**Source document**
• • • •

OK, you measure performance both qualitatively and quantitatively? What I'd like to know, specifically, is how you're measuring that performance. What traits do you consider? (I know that you claim that's a ridiculous question, but unless other people know what you're considering in "performance," they can't reach informed opinions on whether or not your system is effective.)

For instance, honey production could be a quantitative measurement, and winter survival could be quantitative (0 for died, 1 for survived, or something like that) or qualitative ("good" versus "fair" or "poor," or something like that). Resistance or tolerance to Varroa could be quantitative (counting mites), but you already said you don't count mites, so I have to assume you're using a qualitative measurement ("resist/tolerate Varroa" versus "died/dwindled/etc."). Drone success could be measured quantitatively (DNA testing, measuring proportions of genes from specific matrilines, etc.), but, unless you don't have any other work to do, I'm assuming you don't have the time for that; therefore, if you measure drone success, I'd guess it's qualitative. "Brood viability" could also be measured quantitatively (counting eggs laid, comparing to larvae hatching from those eggs, and comparing larvae to bees that pupated), or qualitatively ("shotgun brood pattern" versus "solid brood pattern"). What I wanted to know before, and I'd still like to know, is what traits you consider in your evaluations of "performance," how you weight those traits, and how you measure each of those traits (qualitatively or quantitatively).

P. S. Throwing an author's name and a date or number isn't the same as providing citations.


----------



## naturebee (Dec 25, 2004)

--Again, fitness is the ability to pass genes into future generations. (Kieck)

In a nut shell, I am selecting for traits that are correlated to increasing fitness.

Regardless of definition, this is what I am having success in doing, and much research supports my success.

Thanks for your time,









Best Wishes,
Joe


----------



## Kieck (Dec 2, 2005)

• • • •

**Supplied material**
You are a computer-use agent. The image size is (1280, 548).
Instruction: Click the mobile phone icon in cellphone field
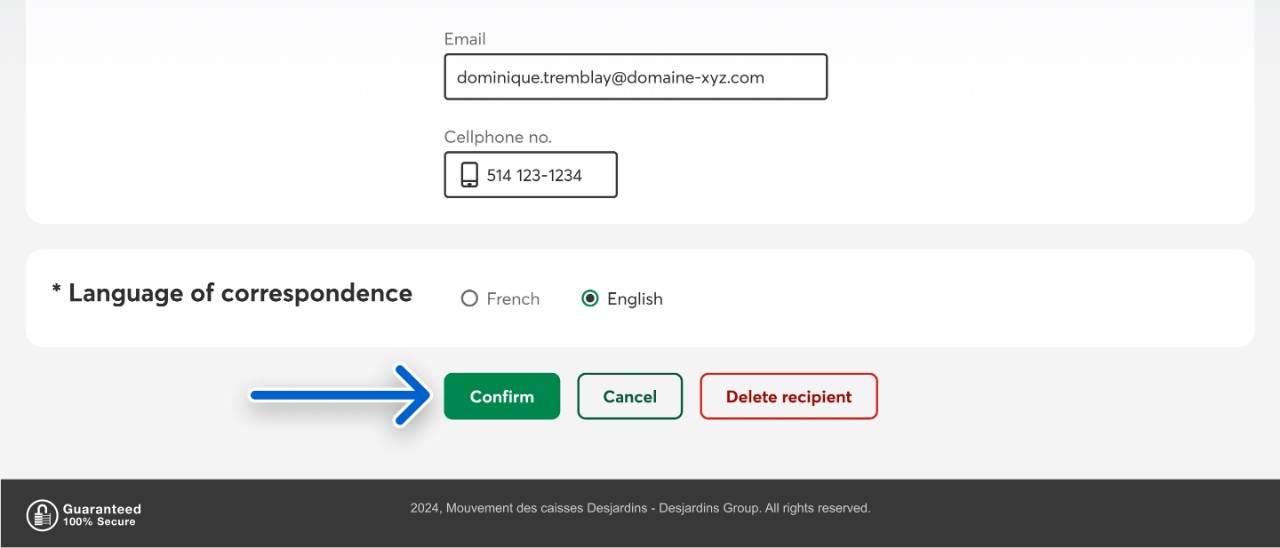tap(469, 175)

• • • •

**Parts of the exercise**
1. Answer these questions about the forum thread:
(a) In the first post, what scoring is suggested as a quantitative way to record winter survival?
(b) According to the postscript of the first post, what is not the same as providing citations?
(c) In naturebee's reply, how is fitness defined?
2. Rewrite the part of the forum thread starting with "OK, you measure" and going on through "system is effective.)", changing "traits" to "characteristics".

**Task answers**
1.
(a) 0 for died, 1 for survived.
(b) Throwing an author's name and a date or number.
(c) Fitness is the ability to pass genes into future generations.

2.
OK, you measure performance both qualitatively and quantitatively? What I'd like to know, specifically, is how you're measuring that performance. What characteristics do you consider? (I know that you claim that's a ridiculous question, but unless other people know what you're considering in "performance," they can't reach informed opinions on whether or not your system is effective.)